Aladin El-Mafaalani, 1978 im Ruhrgebiet geboren, ist Professor für Migrations- und Bildungssoziologie an der TU Dormund. Nach dem Studium war er Lehrer am Berufskolleg Ahlen, dann Professor für Politikwissenschaft an der Fachhochschule Münster und später Abteilungsleiter im nordrhein-westfälischen Ministerium für Kinder, Familie, Flüchtlinge und Integration in Düsseldorf. Er studierte an der Ruhr-Universität Bochum Politikwissenschaft, Wirtschaftswissenschaft, Pädagogik und Arbeitswissenschaft und wurde dort in Soziologie promoviert. Er erhielt zahlreiche Auszeichnungen, zuletzt 2020 den Preis der Deutschen Gesellschaft für Soziologie für herausragende Leistungen auf dem Gebiet der öffentlichen Wirksamkeit der Soziologie.

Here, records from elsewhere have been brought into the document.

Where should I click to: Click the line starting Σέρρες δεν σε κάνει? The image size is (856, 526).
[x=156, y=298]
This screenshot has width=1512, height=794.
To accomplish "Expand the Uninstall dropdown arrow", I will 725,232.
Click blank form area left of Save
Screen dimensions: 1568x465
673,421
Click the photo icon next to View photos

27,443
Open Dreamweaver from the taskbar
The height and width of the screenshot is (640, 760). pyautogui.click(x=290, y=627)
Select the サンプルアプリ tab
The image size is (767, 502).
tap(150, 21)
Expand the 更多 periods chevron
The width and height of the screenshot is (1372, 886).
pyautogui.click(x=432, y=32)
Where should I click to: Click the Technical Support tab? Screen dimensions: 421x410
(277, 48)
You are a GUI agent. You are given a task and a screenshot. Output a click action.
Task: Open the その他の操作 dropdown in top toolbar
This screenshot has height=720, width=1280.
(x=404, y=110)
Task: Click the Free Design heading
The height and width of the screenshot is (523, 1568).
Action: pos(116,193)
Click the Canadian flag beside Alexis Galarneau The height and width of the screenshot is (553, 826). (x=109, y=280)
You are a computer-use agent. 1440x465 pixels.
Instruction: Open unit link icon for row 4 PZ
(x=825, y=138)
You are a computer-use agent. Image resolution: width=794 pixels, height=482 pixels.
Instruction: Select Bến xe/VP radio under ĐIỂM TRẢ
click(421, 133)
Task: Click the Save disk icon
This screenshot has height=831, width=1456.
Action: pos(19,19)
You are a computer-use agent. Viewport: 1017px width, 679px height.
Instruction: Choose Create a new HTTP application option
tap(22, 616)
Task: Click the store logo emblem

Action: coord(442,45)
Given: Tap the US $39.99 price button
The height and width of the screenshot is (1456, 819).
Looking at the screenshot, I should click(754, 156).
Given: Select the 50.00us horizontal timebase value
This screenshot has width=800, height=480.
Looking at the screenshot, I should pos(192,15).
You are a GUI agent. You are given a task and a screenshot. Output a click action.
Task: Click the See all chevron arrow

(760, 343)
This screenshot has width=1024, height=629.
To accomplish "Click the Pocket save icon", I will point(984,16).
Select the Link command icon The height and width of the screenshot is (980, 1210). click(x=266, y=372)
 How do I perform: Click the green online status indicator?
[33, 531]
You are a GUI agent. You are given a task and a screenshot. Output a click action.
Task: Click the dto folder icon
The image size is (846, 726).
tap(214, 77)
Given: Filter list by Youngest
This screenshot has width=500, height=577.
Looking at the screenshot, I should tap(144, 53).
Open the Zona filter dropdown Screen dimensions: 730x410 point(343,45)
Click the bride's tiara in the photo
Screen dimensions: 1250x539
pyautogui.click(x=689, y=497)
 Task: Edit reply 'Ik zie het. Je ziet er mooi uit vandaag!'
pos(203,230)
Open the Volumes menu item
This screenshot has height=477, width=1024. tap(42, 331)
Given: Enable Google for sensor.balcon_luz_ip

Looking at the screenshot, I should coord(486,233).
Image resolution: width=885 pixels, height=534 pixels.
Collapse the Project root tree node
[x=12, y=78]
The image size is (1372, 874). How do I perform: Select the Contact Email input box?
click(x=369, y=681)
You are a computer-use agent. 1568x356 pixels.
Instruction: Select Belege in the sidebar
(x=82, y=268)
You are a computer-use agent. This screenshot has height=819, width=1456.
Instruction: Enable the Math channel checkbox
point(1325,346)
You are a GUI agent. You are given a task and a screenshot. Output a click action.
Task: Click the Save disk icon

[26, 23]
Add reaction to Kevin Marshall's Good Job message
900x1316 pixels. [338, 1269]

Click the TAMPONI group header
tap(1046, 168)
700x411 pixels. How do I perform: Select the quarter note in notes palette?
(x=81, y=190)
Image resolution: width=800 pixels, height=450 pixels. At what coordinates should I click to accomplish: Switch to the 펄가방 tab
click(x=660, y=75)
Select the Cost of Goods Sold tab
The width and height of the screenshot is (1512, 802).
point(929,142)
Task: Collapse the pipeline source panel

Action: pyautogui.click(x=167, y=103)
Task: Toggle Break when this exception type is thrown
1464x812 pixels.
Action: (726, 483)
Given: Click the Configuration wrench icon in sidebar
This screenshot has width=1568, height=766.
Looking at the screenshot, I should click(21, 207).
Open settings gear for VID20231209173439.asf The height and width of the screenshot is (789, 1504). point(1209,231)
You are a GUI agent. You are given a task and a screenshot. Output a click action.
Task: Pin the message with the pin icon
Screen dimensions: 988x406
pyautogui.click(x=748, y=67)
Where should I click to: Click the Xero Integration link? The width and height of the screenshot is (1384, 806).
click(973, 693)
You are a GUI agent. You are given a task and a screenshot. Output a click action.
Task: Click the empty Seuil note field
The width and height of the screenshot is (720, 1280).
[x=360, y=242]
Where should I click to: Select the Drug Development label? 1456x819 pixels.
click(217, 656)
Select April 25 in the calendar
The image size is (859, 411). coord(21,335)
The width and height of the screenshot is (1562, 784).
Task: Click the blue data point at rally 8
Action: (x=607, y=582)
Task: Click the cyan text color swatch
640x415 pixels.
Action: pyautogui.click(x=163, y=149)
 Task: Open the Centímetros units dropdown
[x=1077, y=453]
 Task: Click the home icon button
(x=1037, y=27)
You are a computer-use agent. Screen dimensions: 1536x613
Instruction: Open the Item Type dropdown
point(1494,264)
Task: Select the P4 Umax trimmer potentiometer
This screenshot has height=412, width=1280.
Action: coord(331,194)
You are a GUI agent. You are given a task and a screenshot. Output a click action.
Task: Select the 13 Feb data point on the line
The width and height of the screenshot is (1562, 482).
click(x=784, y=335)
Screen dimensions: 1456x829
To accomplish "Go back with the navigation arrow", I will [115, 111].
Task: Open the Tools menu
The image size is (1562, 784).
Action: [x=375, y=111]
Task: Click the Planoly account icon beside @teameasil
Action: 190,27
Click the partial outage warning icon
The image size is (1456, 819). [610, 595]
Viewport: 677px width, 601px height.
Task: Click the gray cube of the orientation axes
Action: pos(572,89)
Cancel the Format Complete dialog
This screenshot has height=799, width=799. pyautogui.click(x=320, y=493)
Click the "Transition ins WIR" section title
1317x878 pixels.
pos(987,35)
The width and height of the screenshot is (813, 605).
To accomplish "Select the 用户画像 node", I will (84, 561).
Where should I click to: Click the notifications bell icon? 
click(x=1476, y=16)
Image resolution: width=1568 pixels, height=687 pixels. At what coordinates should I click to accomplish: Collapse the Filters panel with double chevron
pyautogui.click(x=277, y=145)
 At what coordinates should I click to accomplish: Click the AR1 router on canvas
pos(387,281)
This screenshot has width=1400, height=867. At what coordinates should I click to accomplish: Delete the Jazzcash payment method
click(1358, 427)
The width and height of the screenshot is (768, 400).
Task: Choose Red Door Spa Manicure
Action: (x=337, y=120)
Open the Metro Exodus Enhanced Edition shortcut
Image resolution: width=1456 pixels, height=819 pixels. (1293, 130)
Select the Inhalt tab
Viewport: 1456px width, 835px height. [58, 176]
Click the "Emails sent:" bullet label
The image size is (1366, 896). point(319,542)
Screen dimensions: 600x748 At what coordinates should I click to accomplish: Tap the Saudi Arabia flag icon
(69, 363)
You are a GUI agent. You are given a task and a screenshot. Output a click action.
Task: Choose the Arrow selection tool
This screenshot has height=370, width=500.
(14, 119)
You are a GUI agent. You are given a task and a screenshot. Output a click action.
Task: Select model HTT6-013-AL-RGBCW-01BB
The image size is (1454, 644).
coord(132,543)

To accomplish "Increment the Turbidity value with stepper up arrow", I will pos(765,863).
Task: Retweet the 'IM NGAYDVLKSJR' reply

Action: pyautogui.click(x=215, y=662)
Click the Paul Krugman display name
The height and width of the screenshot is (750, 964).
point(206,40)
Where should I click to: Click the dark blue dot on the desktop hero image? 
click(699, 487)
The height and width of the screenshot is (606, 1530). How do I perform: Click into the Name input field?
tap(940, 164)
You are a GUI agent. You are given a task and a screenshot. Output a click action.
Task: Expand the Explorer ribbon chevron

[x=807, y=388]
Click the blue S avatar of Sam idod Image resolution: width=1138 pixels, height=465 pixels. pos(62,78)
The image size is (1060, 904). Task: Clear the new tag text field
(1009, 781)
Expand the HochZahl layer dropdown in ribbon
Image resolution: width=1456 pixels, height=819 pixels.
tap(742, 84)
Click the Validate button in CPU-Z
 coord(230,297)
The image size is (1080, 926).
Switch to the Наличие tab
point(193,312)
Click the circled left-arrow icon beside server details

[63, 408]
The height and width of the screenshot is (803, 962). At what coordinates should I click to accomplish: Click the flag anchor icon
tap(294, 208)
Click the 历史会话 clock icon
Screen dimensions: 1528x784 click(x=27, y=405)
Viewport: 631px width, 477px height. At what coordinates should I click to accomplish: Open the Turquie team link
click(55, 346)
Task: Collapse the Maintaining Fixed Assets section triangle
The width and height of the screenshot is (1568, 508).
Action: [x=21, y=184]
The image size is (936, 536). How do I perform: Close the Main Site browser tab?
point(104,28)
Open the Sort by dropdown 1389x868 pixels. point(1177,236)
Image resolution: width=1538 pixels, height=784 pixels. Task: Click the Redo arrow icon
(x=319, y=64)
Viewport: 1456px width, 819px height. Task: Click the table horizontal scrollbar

2. Humankapitalismus: Bildung als Ware und Währung


Bildung als Ware und Währung zu betrachten – das würden viele Menschen intuitiv ablehnen. Aber bereits Anfang der 1980er-Jahre hat der Soziologe Pierre Bourdieu genau hierzu eine Theorie entwickelt.[3] Es handelt sich also keineswegs um eine neue Sichtweise oder einen aktuellen Trend.

Das Kapital als rein ökonomische Ressource (Einkommen und Vermögen) zu begreifen, wie es noch bei Karl Marx definiert war, wird laut Bourdieu den vielfältigen wechselseitigen Austauschprozessen innerhalb einer Gesellschaft nicht mehr gerecht. Entsprechend definiert er Kapital als gesellschaftlich relevante Ressourcen, die imstande sind, die Stellung eines Menschen innerhalb der Hierarchie einer Gesellschaft zu bestimmen, zu erhalten oder zu verändern. Neben dem ökonomischen Kapital nennt er zwei weitere Sorten von Kapital, die vom Prinzip her gleichwertig sind: kulturelles Kapital (Bildung) und soziales Kapital (Netzwerke). Sie sind deshalb Kapital, weil sie gleichermaßen nützlich sein können. Und sie sind grundsätzlich gleichwertig, weil sie austauschbar sind, also die Funktion einer Währung haben können. Aber der Reihe nach …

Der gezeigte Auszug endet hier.